China‑based Yushita Shanghai International Trade Co Ltd is identified as a facilitator for the Center for Progress and Development of Iran, which is the latest name for Iran’s previously designated Center for Innovation and Technology Cooperation. That center has been linked to attempts to acquire weapons and related technology, including man‑portable air‑defensive systems from China, according to the designations.
https://x.com/SecScottBessent/status/2048859291797336363?s=20
The announcement details how Dubai‑based Elite Energy FZCO transferred millions of dollars to Hong Kong‑based AE International Trade Co Limited to further procurement efforts for the Iranian entity. Hong Kong‑based HK Hesin Industry Co., Ltd. and Belarus‑based Armory Alliance LLC served as intermediaries to conceal Iranian end users, and individuals tied to those firms are named for their roles.
Yushita, AE International, HK Hesin, Armory Alliance, and Mohammadmahdi Maleki are being designated under Executive Order 13382 for providing or attempting to provide material, technological, or financial support to the procurement network. Elite Energy is designated for supporting AE International, and Mohammed Ali Tolibov is designated for acting on behalf of Armory Alliance.
Hong Kong‑based Mustad Limited is singled out for facilitating financial transactions that supported the Islamic Revolutionary Guard Corps’ procurement of weapons, and the IRGC itself was designated under E.O. 13382 in connection with Iran’s ballistic missile efforts. Mustad is designated for providing financial or other support in furtherance of those programs.
OFAC is also taking further action against Iran‑based Pishgam Electronic Safeh Company after prior measures earlier this year, noting that the company procured thousands of servomotors with applications in one‑way attack UAVs. Those servomotors have been recovered in downed Shahed‑136 UAVs and traced to the IRGC Aerospace Force Self Sufficiency Jihad Organization.
China‑based Hitex Insulation Ningbo Company Limited is accused of supplying millions of dollars’ worth of carbon fiber, honeycomb fabric, and other aerospace‑grade materials ultimately bound for Pishgam and the IRGC program.

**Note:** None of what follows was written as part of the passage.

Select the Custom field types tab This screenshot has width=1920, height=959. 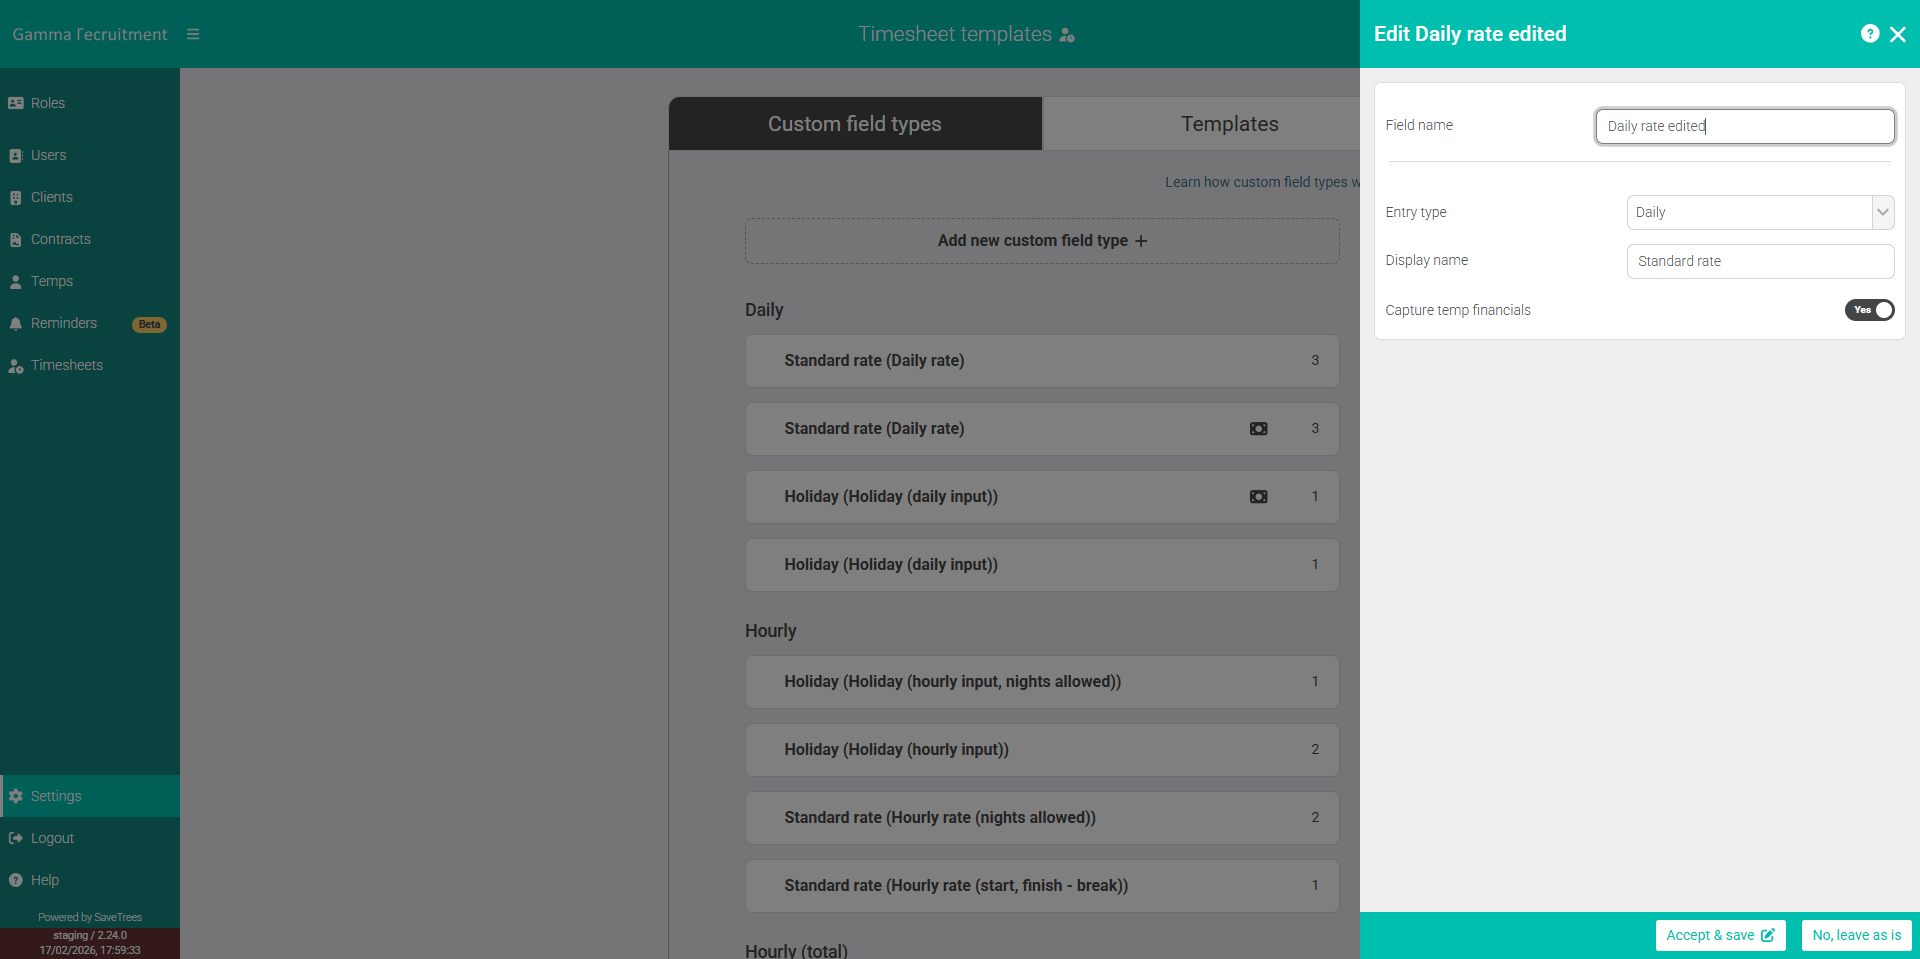(x=855, y=123)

Chinese national Li Genping is identified as Hitex’s legal representative and the official responsible for the company’s sales, purchasing, and financial operations, and both Hitex and Li are designated.

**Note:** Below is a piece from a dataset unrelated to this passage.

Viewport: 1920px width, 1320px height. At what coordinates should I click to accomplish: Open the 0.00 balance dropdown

The action builds on a National Security Presidential Memorandum that directs maximum pressure on Tehran, aiming to curtail ballistic missile work, counter asymmetric weapons development, and cut off assets that enable destabilizing activity. Treasury officials say this move is the sixth round of nonproliferation designations tied to the September 27, 2025 reimposition of United Nations restrictions after Iran’s significant non‑performance.

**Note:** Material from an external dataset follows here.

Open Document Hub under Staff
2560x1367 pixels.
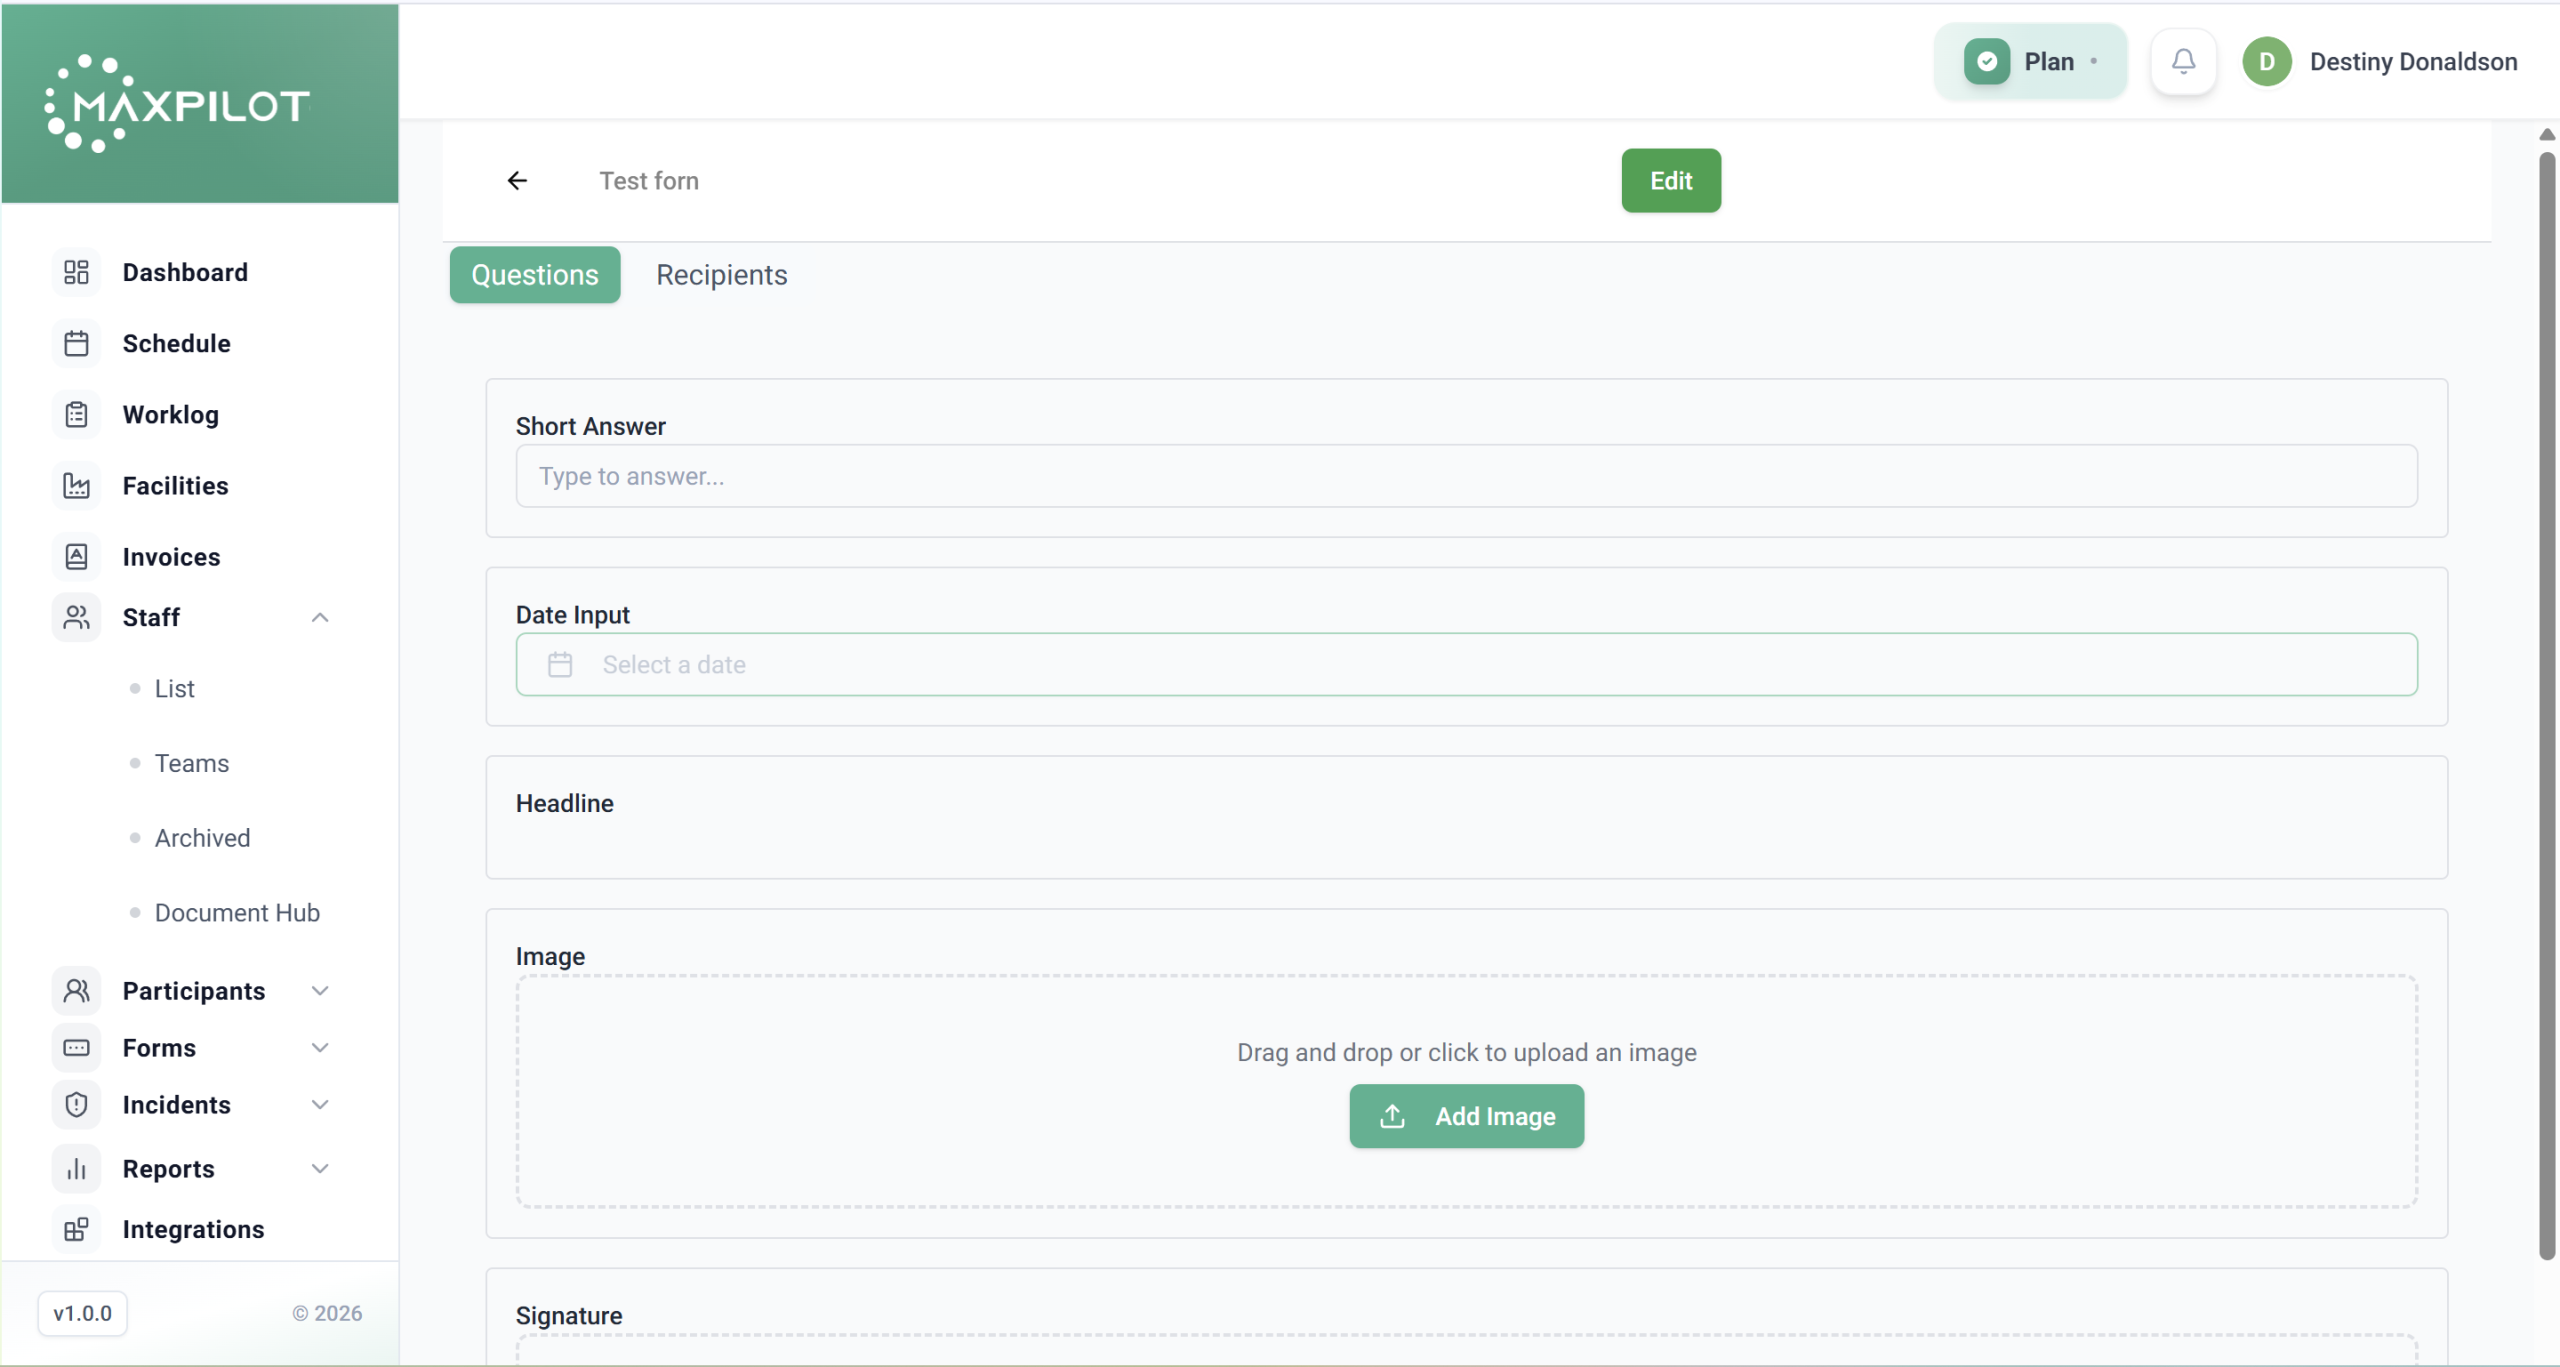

OFAC is acting under E.O. 13382, which targets weapons of mass destruction proliferators and their supporters, and the announcement explains the practical legal effects of designation. All property and interests in property of the blocked persons that are in U.S. jurisdiction or controlled by U.S. persons are blocked and must be reported, and entities 50 percent or more owned by blocked persons are also treated as blocked.
Sanctions violations can trigger civil or criminal penalties for U.S. and foreign persons, and OFAC notes it can impose civil penalties on a strict liability basis. Financial institutions and other actors face exposure if they engage in transactions with designated or blocked persons, and participating foreign institutions may risk secondary sanctions for significant facilitation.
Officials underline that sanction policy includes both designation and lawful delisting where appropriate, stressing that the principal aim is to drive behavior change by making illicit procurement and financing costly and risky. The Treasury frames these steps as ongoing pressure to disrupt Iran’s procurement networks and to limit the regime’s ability to arm itself.